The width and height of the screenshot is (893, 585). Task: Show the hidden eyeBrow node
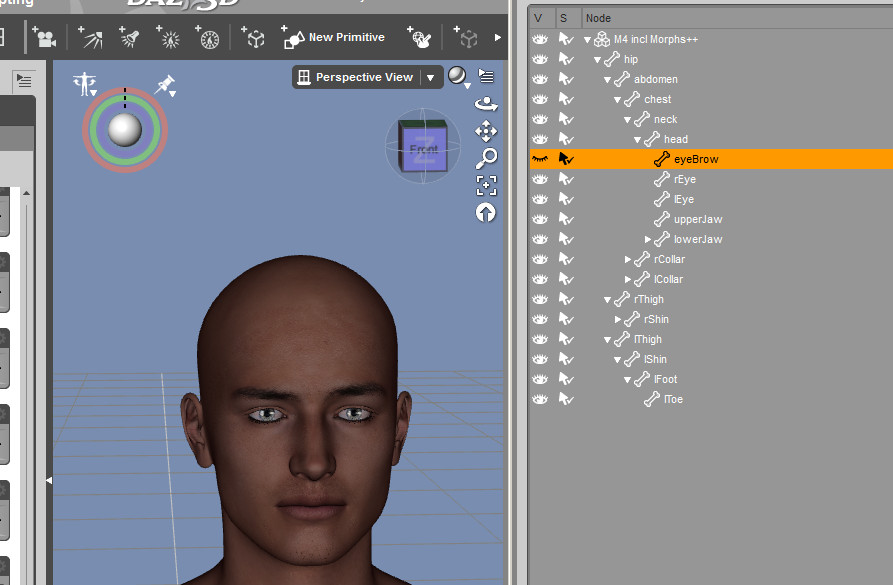[540, 159]
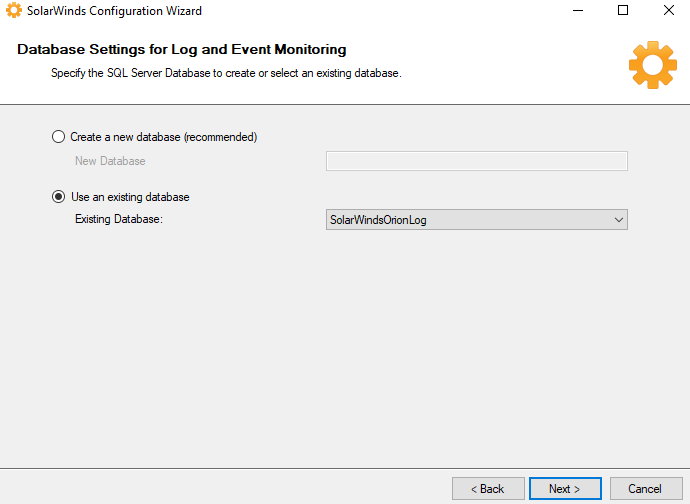Go to the previous step with Back
The width and height of the screenshot is (690, 504).
(488, 489)
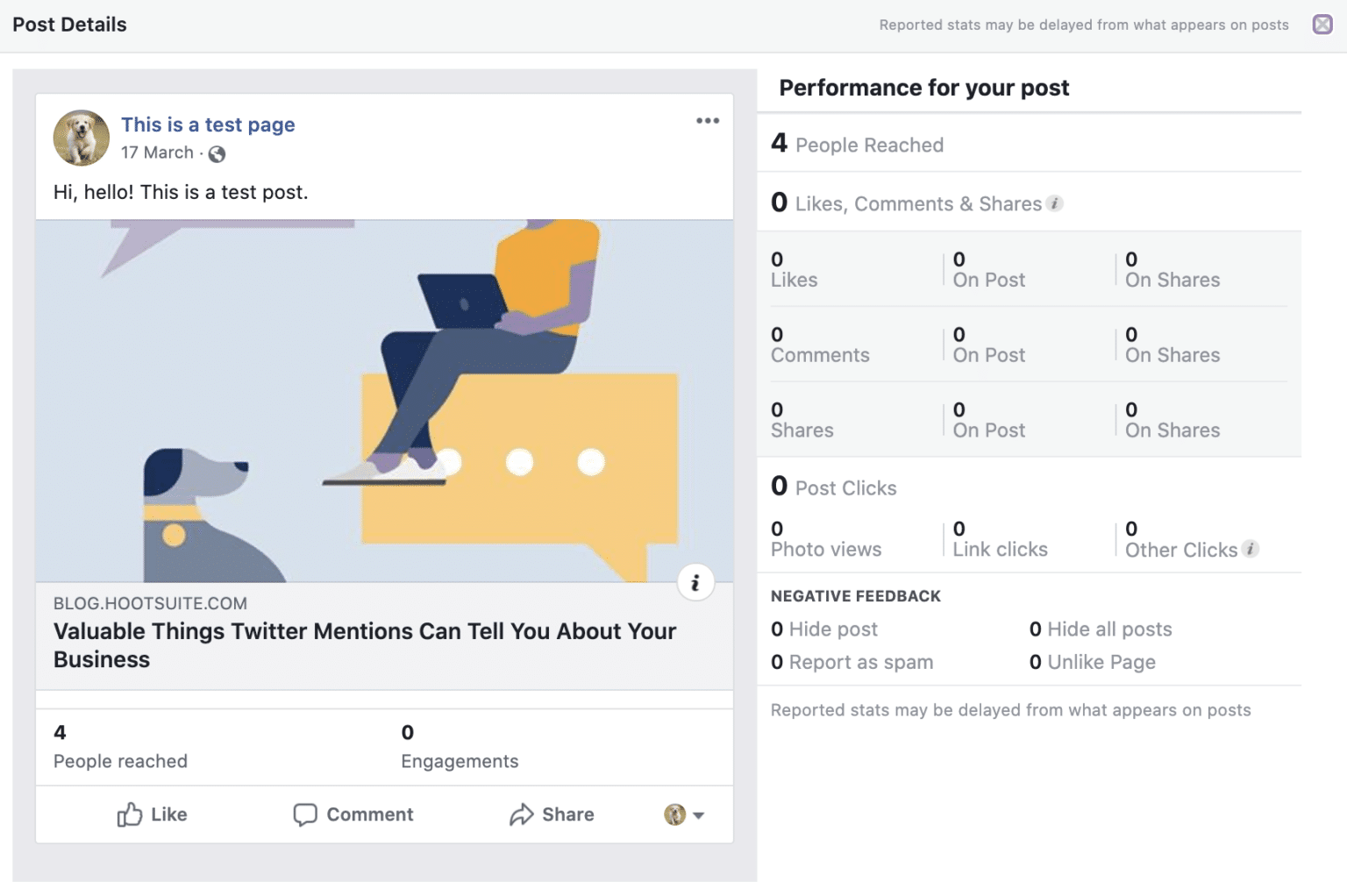Click the globe privacy icon beside post date

(x=217, y=153)
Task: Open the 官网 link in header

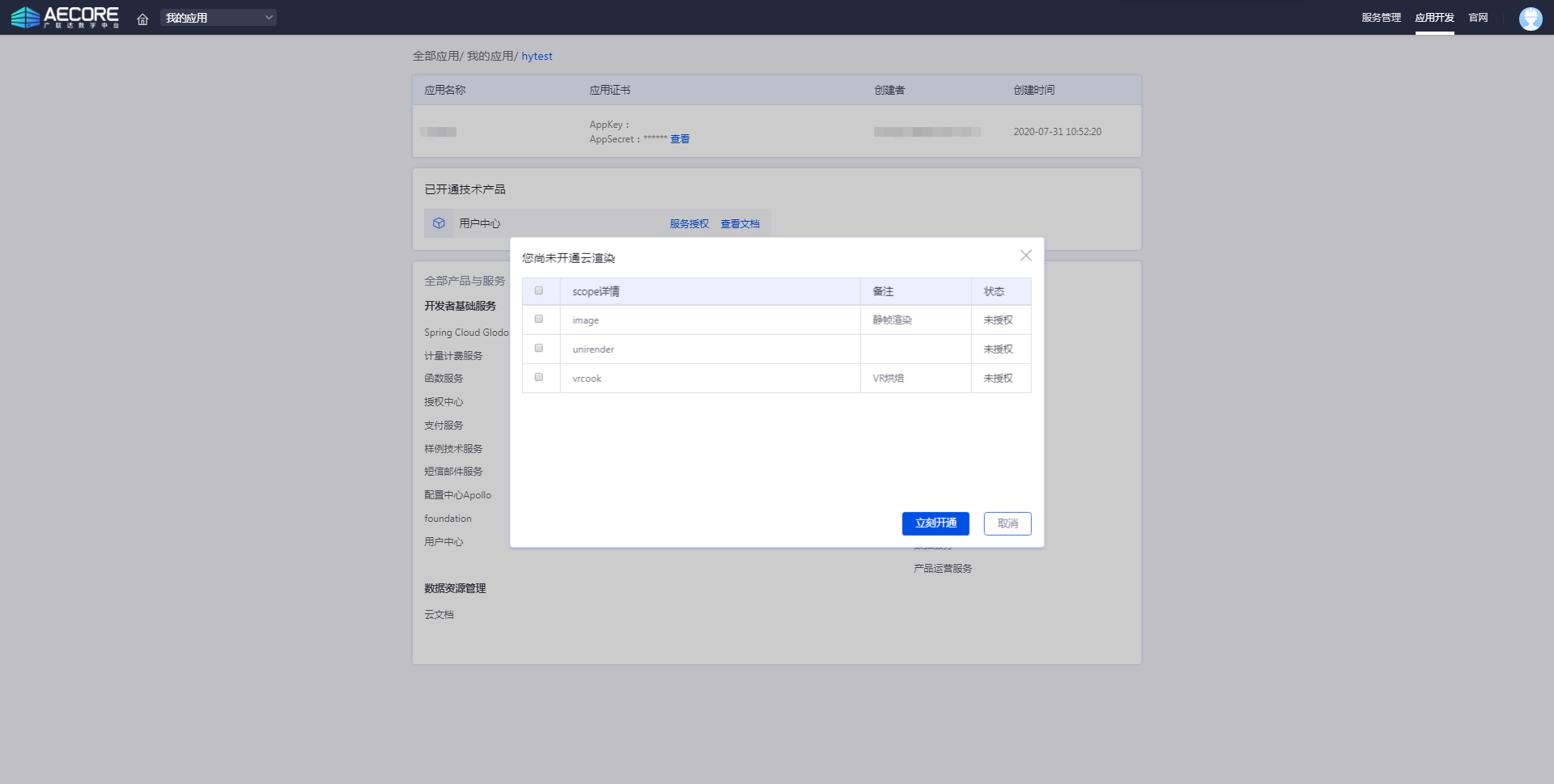Action: pos(1478,18)
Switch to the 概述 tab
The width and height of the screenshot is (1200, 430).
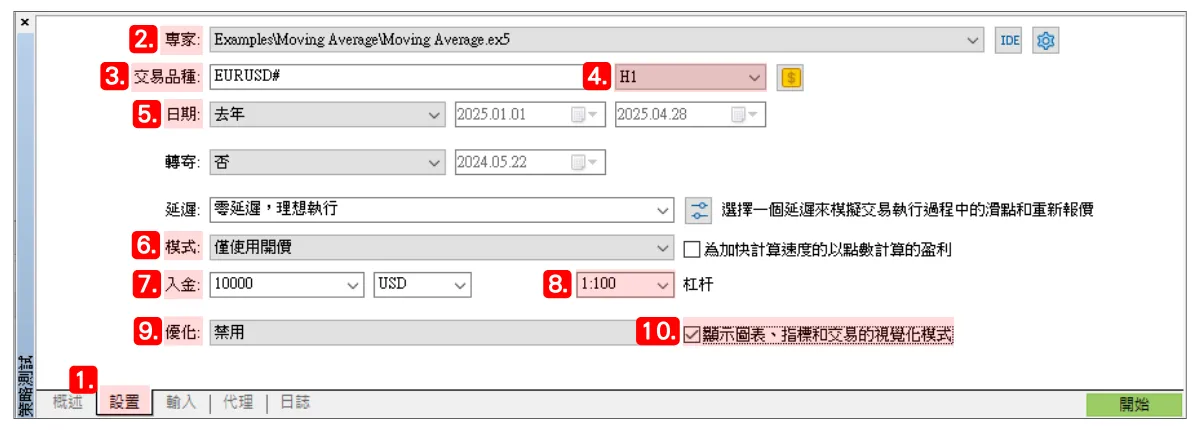click(x=67, y=402)
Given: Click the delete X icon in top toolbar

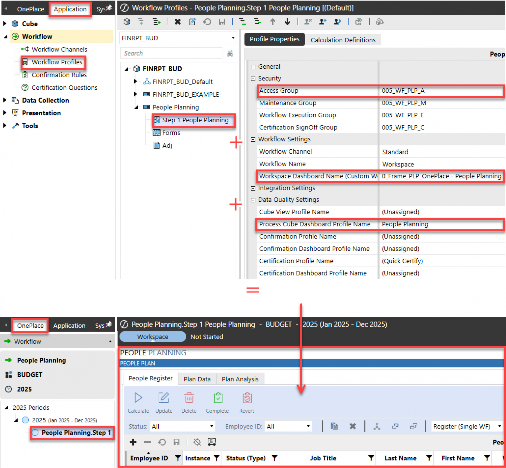Looking at the screenshot, I should point(178,22).

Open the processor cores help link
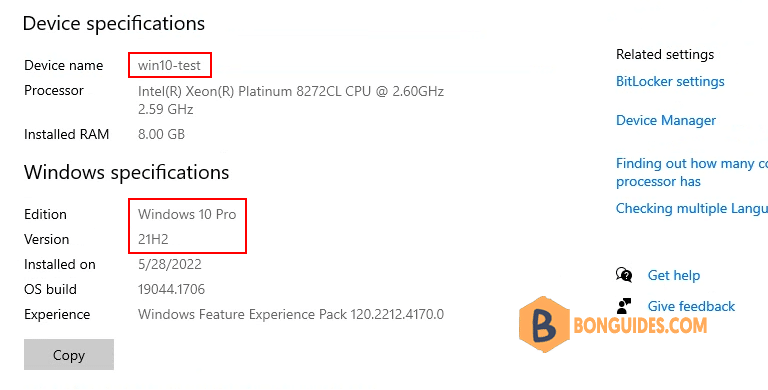[692, 172]
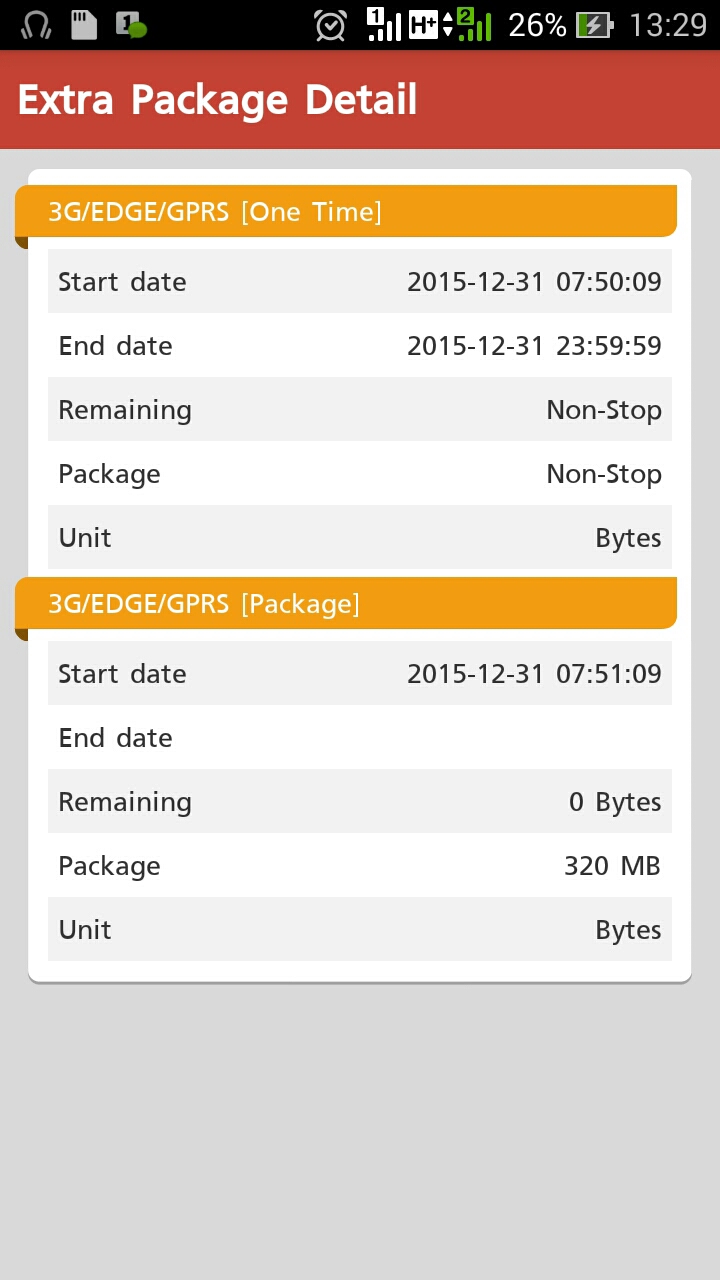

Activity — Output the data exactly as it appears. The pictures do not belong in it.

Expected answer —
The width and height of the screenshot is (893, 585). Task: Show the hidden eyeBrow node
[540, 159]
Go to the previous step with Back
The width and height of the screenshot is (690, 504).
(488, 489)
Click the globe privacy icon beside post date

(x=217, y=153)
Task: Open the 官网 link in header

Action: pos(1478,18)
Switch to the 概述 tab
The width and height of the screenshot is (1200, 430).
click(x=67, y=402)
Given: Click the delete X icon in top toolbar

Looking at the screenshot, I should point(178,22).

Open the processor cores help link
[692, 172]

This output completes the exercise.